The district has virtually no significant road infrastructure and all settlements are located along the Tonle Sap river and various smaller tributaries. Chol Kiri district is one of the smallest districts in Kampong Chhnang province by land area and only Kampong Chhnang district is smaller. It also has the smallest district population in the province due to its small size, flooded landscape and lack of road transport infrastructure. Two small tertiary roads run to Chol Kiri town from National Highway 6 in Batheay district in Kampong Cham province.

== Location ==
Chol Kiri district lies in the east of the province and shares a border with Kampong Thom and Kampong Cham provinces. Reading from the north clockwise, Chol Kiri borders with Kampong Leang district to the north and north west and Baray district of Kampong Thom to the north east. The eastern border of the district is shared with Batheay district of Kampong Cham province. To the south the district shares a border with Kampong Tralach district. The western border of the district joins with Rola B'ier district and Kampong Chhnang district which surrounds the provincial capital.

== Administration ==
The district is subdivided into five communes (khum) and 26 villages (phum). The Chol Kiri district governor reports to Touch Marim, the Governor of Kampong Chhnang. The following table shows the villages of Chol Kiri district by commune.

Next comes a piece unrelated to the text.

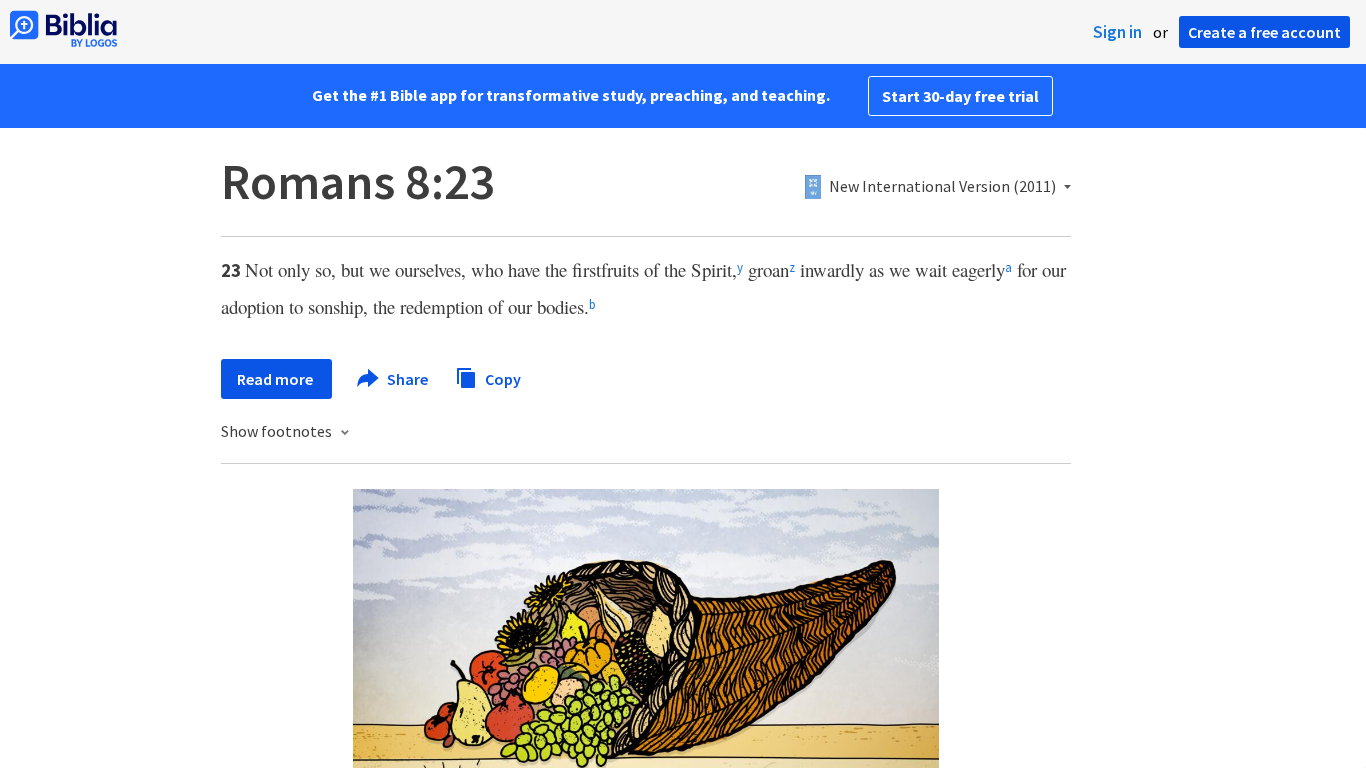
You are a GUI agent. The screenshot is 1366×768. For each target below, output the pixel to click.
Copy (501, 378)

| Khum (commune) | Phum (villages) |
|---|---|
| Chol Sar | Kampong Khlanh, Tonle Krau, Ruessei Dangkuoch, Preaek Trab, Kampong Ba Srov |
| Kaoh Thkov | Bat Trang, Kaoh Lot, Kaoh Slaeng, Peam Popech, Ta Mol Leu, Kaoh Thkov, Ta Mol Kraom, Kor Chrum, Dang Tong, Peam Chrey |
| Kampong Os | Kampong Ous, Kien Ta Ma, Thmei, Preaek Chhdaor, Trasek Chrum, Along Ak |
| Peam Chhkaok | Peam Chhkaok, Anlong Metrei, Phlong, Kbal Kanlang |
| Prey Kri | Prey Kri Tboung, Kaoh Thum, Prey Kri Cheung, Chum Pea, Ta Kan, Tomnob |

== Demographics ==
According to the 1998 Census, the population of the district was 28,300 persons in 4,918 households in 1998. This population consisted of 13,883 males (49.1%) and 14,417 females (50.9%). With a population of under 30,000 people, Chol Kiri has by far the smallest district populations in Kampong Chhnang province. The average household size in Chol Kiri is 5.8 persons per household, which is significantly larger than the rural average for Cambodia (5.2 persons). The sex ratio in the district is 96.3%, with slightly more females than males.

== Murder over burials ==
On July 6, 2008, a farmer named Lon Chak died from axe wounds to the head in Prey Kiri village, Chol Kiri district. His uncle An Lonh confessed responsibility for the crime to local police. Lonh reported that the crime stemmed from a long-standing dispute with his nephew. The dispute between the two relatives was over burying bodies on farmland belong to Lonh. Lonh reported to police that Chak had already buried two of his relatives on the land against Lonh's wishes. After Chak buried a third body, Lonh attacked his nephew with an axe.